# Speedometer cluster not working?



## bshattuck87

After putting in HID's and all that good stuff, my speedometer cluster will not light up and nothing on it will come on. The atv will still start and run, but it just doesn't work. Is there a fuse or something with these that go bad sometimes?

*Edit - It did work right after I put the HID's in, but it seems since I washed it really good yesterday it doesn't work. Any insight?

Brenton


----------



## bshattuck87

If the speed sensor is the plug by the right foot rest, it appears to be in good shape. There's got to be something going on with the KEBC and cluster. It's becoming quite aggravating.

Brenton


----------



## bshattuck87

I just started messing with it again. The backlight of the cluster will work, but nothing still comes up on it.

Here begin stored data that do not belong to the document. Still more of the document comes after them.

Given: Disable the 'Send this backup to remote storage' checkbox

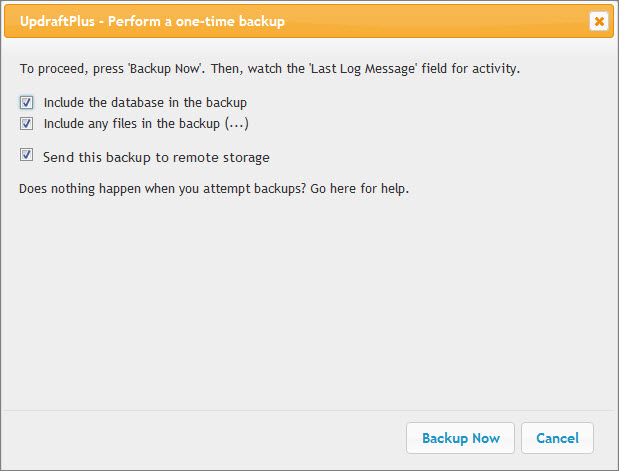Looking at the screenshot, I should click(x=26, y=156).
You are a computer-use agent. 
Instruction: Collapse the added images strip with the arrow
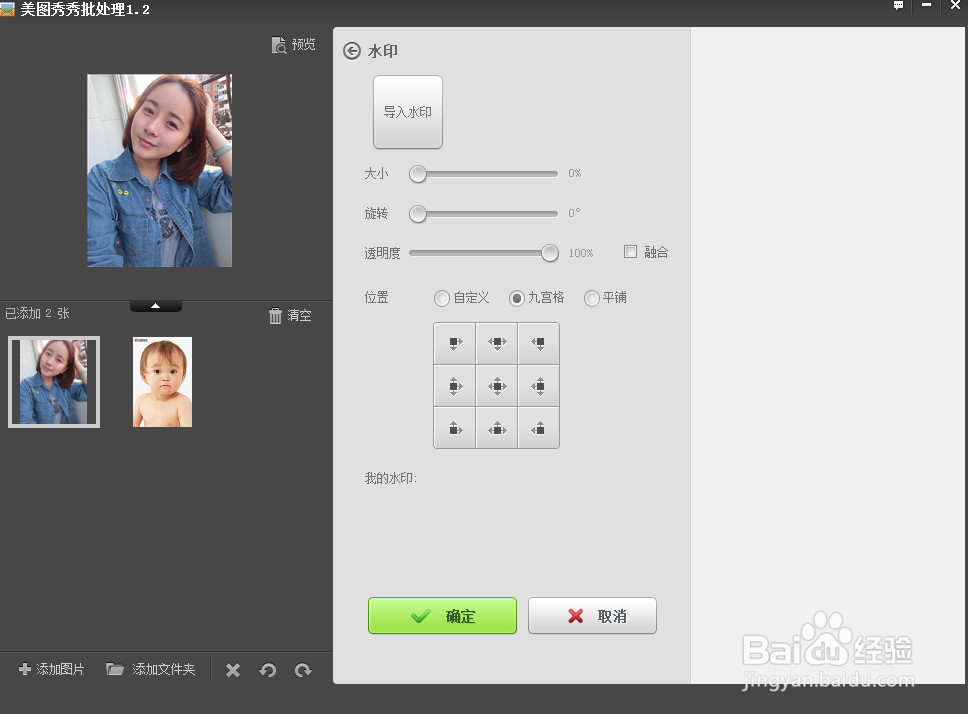click(x=156, y=305)
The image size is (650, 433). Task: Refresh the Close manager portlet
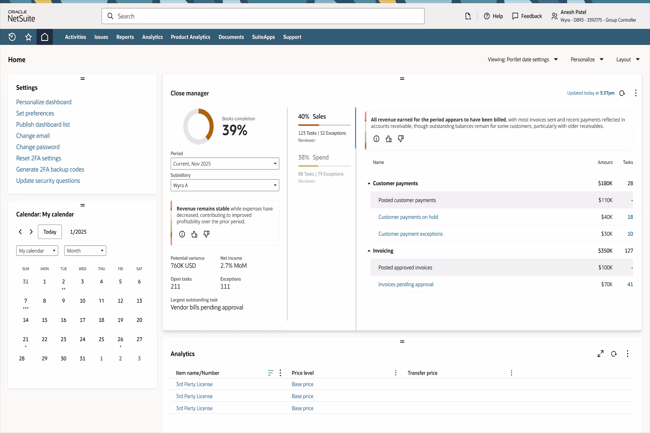pos(622,93)
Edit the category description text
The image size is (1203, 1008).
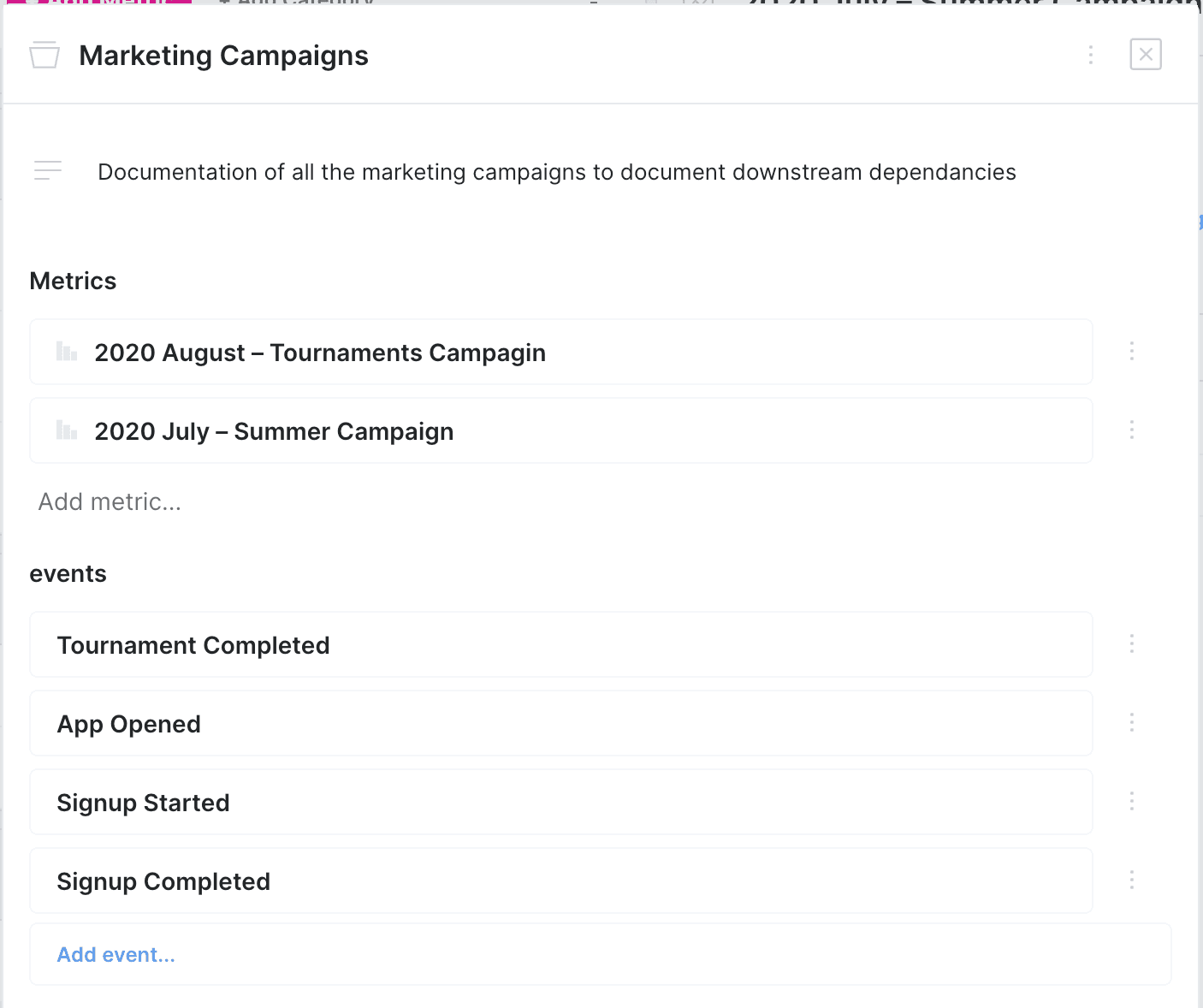click(556, 172)
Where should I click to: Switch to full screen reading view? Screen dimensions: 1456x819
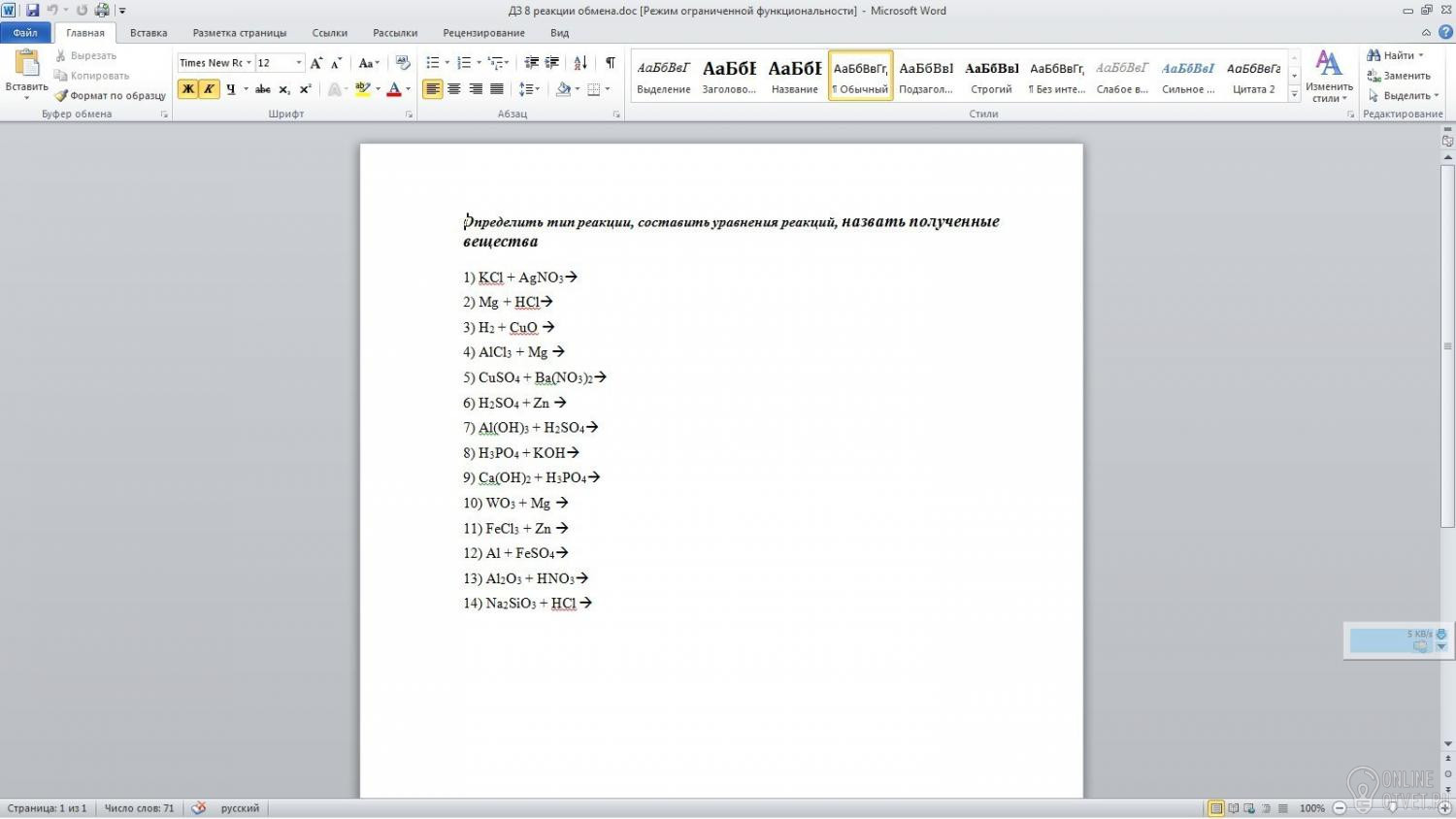1233,808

*Edit - I also just put it on a rack and the 4WD is working. However, I've had it in 4WD the past 5 days to keep loading and unloading it off the truck to get it into the shop.

Brenton


----------



## bshattuck87

Another 'clue'... I know 100% that my cluster is not bad. I took it out and hooked it up and all information works on it when you hook it up to a battery.

Brenton


----------



## Brutemankelley

Probably need to do bus connector mod.


----------



## IBBruin

:thinking: Gonna have to think on this one a little. Just so I understand what you're telling us.

You installed HID's and the cluster worked.

You washed it and the cluster stopped working.

You've removed the cluster and tested it and all the LCD elements work. 

With it installed on the machine, only the back light works and none of the LCD components show up. 

Have I misunderstood anything or did I leave anything out?


----------



## Brute650i

Make sure the ground behind radiator is good and snug


----------



## bshattuck87

IB, you are exactly right.

I thought the buss connector mod was for the '05 models?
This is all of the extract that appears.